- [TEXT BLOCK]:
============================================================

Thursday, July 23, 2009

Photos From DC - the 2009 RWA Convention

Part of the fun of going to a big, giant writers conference is getting to hang out with your friends, your editor and your agent. You get to do some things you wouldn't normally do, see some things you wouldn't normally see, and hear some things you wouldn't normally hear.

I wanted to share some of those things with you, like being in a room where 500 authors are signing books, all at one time, while over a thousand readers chat, browse, and squeal over the books they love to read, and the people who write them:


I love this picture of the elusive and stylish Avon Executive Editor Erika Tsang (in the orange), and her lovely Editorial Assistant, Amanda Bergeron.



How about this photo of the irrepressible Jenny Gardiner, signing copies of her book, Sleeping With Ward Cleaver in true 60's American housewife/sitcom style, complete with an apron and pink Playtex gloves (and a pink "pebbled nub" button. Don't ask.) :-)



Here's one of my favorites - several hundred well-dressed women boogeying down to Michael Jackson's "Thriller" at the Ritz-Carlton Hotel (not as easy as one might think, particularly after a few drinks, but huge fun!)



Hanging out with dear friends, like Golden Heart double nominee, Lindsay Brookes, (a/k/a Kimmi):



Enjoying a well-deserved trip to the bar with former Golden Heart nominee and super cool Brit Chick, Anna Sugden:



"Skyping" with friends would couldn't be there, like Harlequin Blaze author Tawny Weber (I particularly love this picture because of the angle - that's Tawny on the screen, and me in the mirror, along with RITA nominee Kathleen Long, and Mills&Boon Medical author Janice Lynn who's taking the photo. Harlequin Superromance author Beth Andrews is manning the keyboard.)

============================================================

Dataset entries:
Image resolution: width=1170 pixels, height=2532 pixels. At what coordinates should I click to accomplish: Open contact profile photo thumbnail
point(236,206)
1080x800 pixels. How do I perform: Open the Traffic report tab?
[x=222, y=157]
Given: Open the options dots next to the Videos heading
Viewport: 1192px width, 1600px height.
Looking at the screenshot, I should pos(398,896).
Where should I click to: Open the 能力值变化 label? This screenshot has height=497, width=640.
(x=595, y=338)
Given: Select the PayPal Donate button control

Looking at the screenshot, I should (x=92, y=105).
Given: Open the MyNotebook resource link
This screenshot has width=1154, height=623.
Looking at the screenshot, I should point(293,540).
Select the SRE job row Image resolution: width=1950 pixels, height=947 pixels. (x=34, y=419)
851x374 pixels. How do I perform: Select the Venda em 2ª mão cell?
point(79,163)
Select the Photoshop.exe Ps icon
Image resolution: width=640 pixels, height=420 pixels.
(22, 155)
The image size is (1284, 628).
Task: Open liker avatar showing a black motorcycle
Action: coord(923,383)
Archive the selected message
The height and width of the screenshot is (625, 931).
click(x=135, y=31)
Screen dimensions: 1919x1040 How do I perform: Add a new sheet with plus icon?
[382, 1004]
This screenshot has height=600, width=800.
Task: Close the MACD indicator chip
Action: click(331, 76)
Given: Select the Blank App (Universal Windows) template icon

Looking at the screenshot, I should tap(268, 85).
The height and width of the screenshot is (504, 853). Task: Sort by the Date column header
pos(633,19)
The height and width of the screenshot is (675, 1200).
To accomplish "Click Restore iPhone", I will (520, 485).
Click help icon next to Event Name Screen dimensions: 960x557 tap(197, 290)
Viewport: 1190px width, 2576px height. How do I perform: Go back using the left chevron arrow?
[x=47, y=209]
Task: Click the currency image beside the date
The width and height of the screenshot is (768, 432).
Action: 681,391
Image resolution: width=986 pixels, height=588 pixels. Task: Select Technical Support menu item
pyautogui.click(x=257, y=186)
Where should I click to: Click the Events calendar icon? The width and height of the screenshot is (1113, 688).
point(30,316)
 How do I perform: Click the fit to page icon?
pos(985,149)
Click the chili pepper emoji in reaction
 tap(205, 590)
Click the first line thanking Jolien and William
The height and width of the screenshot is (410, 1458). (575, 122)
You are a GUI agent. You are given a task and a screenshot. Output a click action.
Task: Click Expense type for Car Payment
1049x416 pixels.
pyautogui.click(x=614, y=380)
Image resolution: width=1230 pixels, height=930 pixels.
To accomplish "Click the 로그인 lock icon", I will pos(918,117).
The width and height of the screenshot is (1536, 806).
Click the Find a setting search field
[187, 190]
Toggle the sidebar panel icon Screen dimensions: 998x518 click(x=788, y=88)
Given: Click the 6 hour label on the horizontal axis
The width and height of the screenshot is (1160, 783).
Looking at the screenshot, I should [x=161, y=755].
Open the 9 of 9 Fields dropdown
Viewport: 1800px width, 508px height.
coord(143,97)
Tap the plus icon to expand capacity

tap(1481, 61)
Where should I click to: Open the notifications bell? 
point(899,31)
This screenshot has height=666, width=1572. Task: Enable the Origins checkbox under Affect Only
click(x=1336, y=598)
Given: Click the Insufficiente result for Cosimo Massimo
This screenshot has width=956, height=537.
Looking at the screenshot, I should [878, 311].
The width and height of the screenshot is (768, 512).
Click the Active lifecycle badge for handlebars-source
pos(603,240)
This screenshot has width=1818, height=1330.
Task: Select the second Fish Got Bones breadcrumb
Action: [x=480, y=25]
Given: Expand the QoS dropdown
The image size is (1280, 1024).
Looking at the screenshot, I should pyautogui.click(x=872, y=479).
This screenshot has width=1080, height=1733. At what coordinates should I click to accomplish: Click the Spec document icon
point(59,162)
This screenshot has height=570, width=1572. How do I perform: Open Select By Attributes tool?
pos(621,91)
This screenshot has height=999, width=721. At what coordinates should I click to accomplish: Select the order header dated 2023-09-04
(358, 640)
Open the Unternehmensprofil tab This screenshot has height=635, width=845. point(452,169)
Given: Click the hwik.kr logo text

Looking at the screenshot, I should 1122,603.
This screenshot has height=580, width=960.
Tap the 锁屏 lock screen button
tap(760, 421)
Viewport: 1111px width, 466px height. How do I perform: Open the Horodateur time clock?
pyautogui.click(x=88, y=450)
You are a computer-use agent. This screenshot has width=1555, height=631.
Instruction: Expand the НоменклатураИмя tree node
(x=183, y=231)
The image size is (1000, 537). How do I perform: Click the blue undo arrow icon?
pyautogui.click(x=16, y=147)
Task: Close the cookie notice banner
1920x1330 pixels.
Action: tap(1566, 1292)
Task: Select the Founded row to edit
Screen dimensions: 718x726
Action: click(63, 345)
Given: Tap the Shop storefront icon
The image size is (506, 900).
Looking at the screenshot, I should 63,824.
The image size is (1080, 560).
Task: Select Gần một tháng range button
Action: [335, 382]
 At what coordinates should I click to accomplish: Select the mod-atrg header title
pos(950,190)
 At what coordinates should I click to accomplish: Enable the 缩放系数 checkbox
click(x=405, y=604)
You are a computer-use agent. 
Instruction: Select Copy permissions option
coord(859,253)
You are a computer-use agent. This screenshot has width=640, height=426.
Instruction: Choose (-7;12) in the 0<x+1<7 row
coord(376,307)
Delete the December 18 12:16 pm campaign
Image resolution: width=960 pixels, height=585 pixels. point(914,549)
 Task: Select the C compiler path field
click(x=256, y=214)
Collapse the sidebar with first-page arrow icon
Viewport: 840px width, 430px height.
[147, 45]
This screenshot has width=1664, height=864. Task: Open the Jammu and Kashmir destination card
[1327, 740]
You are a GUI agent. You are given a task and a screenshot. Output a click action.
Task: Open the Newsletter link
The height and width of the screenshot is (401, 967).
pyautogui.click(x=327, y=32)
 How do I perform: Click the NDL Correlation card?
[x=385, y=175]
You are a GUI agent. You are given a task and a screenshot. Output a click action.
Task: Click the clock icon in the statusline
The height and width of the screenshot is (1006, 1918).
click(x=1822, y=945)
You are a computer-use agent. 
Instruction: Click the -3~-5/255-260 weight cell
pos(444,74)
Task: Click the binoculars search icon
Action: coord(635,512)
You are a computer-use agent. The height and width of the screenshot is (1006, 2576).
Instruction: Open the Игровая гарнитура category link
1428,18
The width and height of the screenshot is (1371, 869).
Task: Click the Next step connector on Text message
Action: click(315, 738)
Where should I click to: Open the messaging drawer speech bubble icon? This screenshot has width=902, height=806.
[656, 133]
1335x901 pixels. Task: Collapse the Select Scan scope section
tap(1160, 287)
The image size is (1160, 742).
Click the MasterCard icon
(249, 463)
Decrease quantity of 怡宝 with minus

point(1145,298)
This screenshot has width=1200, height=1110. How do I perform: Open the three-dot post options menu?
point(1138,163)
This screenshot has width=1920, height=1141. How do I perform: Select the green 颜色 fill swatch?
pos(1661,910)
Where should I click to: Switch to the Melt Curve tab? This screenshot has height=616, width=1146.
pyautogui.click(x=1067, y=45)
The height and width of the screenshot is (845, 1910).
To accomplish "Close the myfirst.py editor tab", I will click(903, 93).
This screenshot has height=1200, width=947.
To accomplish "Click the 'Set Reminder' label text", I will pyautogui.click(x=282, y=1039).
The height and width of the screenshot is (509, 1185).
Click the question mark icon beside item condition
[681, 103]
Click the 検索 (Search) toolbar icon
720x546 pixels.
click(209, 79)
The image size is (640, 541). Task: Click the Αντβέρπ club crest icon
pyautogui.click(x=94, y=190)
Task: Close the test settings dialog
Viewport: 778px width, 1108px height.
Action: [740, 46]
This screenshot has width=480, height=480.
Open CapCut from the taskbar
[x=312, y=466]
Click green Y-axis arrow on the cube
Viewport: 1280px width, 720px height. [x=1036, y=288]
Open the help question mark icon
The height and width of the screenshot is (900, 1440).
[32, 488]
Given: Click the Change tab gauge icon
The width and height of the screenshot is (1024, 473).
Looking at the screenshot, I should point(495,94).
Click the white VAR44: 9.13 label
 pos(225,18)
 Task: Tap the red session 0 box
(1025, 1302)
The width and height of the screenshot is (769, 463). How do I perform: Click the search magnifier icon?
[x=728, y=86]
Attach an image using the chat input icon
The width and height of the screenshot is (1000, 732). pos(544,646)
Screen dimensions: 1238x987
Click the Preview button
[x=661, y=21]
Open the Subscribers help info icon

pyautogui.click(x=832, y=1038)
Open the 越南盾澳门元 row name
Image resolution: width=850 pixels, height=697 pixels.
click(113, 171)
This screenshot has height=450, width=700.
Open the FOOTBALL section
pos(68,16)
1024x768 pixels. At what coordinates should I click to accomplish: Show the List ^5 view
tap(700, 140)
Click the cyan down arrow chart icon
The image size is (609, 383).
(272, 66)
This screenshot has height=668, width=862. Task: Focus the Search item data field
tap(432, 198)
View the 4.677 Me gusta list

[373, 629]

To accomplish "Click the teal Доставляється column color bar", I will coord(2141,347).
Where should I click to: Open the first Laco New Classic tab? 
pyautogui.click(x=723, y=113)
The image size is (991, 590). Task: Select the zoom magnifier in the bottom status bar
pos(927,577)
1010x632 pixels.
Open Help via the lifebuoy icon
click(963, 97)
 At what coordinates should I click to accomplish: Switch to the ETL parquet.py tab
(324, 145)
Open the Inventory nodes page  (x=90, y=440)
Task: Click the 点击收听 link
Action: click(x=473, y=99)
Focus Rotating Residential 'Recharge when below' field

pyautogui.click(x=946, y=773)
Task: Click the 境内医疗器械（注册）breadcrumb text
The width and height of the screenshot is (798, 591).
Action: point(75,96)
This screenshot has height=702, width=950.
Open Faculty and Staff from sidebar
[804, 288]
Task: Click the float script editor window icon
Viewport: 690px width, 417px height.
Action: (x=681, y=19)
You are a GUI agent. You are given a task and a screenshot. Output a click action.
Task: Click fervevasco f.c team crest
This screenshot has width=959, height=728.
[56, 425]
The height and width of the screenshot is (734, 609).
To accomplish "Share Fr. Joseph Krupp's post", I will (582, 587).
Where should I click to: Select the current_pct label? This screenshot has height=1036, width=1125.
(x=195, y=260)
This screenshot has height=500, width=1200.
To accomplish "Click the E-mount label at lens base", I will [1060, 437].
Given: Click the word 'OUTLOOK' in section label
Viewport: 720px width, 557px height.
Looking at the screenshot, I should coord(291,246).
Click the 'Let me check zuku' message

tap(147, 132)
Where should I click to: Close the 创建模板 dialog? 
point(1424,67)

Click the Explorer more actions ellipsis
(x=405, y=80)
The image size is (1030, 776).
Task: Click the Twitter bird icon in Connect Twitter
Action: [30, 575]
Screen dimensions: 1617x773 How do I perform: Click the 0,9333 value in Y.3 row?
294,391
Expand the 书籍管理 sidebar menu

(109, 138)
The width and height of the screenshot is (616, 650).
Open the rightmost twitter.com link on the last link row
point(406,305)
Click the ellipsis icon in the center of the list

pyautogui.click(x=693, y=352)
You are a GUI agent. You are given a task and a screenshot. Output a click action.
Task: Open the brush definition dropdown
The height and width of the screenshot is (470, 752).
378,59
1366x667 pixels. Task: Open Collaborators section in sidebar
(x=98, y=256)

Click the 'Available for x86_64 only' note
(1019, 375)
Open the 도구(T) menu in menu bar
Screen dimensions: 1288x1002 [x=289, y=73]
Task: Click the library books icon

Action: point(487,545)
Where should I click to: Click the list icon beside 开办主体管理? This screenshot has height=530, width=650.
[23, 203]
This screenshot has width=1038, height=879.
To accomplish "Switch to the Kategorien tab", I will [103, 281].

============================================================

- [WORK INSTRUCTIONS]:
In the post about the 2009 RWA Convention, what song did several hundred women dance to at the Ritz-Carlton Hotel? This material comes from a separate source.

- [ANSWER TO THIS PROBLEM]:
Michael Jackson's "Thriller"